[Entries for locating words and elements]
(begin)

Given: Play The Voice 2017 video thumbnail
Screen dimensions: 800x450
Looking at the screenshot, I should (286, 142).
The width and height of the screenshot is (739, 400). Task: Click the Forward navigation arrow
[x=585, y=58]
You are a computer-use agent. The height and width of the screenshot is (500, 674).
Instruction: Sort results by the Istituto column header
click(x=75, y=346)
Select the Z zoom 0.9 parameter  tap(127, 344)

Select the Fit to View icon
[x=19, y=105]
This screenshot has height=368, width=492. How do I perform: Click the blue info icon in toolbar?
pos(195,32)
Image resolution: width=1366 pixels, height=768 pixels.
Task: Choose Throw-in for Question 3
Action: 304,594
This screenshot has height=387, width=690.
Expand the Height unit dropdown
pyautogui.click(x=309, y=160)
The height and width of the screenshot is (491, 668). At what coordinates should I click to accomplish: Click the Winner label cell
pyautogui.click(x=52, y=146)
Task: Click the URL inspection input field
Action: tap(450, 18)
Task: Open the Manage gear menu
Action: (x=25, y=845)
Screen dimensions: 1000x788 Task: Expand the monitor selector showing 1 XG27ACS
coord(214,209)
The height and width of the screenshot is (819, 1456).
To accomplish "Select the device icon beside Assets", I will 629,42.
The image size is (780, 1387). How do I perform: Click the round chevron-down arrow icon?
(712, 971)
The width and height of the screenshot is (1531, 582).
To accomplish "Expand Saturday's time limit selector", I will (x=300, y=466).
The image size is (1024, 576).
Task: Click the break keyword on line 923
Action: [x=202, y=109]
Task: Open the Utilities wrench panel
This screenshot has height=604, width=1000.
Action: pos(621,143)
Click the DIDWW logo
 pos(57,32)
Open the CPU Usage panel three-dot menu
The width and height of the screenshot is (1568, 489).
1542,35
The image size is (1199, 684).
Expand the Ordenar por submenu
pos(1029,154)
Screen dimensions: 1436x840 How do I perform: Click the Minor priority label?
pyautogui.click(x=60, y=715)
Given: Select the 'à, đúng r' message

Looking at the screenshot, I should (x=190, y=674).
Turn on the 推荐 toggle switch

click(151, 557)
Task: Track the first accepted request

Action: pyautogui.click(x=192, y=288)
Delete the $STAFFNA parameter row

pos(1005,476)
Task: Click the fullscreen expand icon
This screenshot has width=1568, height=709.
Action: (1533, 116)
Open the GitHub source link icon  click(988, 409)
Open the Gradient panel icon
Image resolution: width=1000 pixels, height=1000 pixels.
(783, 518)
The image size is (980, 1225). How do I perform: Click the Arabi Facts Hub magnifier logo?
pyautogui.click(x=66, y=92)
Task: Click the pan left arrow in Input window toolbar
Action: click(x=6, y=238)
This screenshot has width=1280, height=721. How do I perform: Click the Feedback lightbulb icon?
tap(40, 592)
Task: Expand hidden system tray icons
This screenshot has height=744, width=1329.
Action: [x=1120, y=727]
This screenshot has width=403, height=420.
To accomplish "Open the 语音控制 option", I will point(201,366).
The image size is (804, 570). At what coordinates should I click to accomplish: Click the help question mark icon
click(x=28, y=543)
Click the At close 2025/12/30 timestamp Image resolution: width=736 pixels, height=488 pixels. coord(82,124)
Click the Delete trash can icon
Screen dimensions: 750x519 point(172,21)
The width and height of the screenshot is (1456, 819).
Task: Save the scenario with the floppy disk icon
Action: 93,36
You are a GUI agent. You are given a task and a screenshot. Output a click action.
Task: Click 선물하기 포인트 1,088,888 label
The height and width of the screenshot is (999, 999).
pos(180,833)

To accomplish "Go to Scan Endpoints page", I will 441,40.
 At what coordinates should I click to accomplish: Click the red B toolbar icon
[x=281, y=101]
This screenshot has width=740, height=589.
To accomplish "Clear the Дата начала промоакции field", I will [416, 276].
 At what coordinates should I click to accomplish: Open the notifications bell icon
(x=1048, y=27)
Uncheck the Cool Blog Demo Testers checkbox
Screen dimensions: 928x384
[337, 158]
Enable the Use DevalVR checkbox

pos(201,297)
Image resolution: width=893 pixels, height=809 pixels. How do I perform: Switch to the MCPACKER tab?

(end)

To do: Format the listing, starting at the line containing "This screenshot has width=1280, height=721." and ending at the line containing "Action: [x=1120, y=727]", as a two-column CSV with the headers ask and reply. Use one row for each ask and its reply, put each value in a single quoted field, and replace line breaks with spaces.

Response to this task:
ask,reply
"This screenshot has width=1280, height=721. How do I perform: Click the Feedback lightbulb icon?","tap(40, 592)"
"Task: Expand hidden system tray icons This screenshot has height=744, width=1329.","Action: [x=1120, y=727]"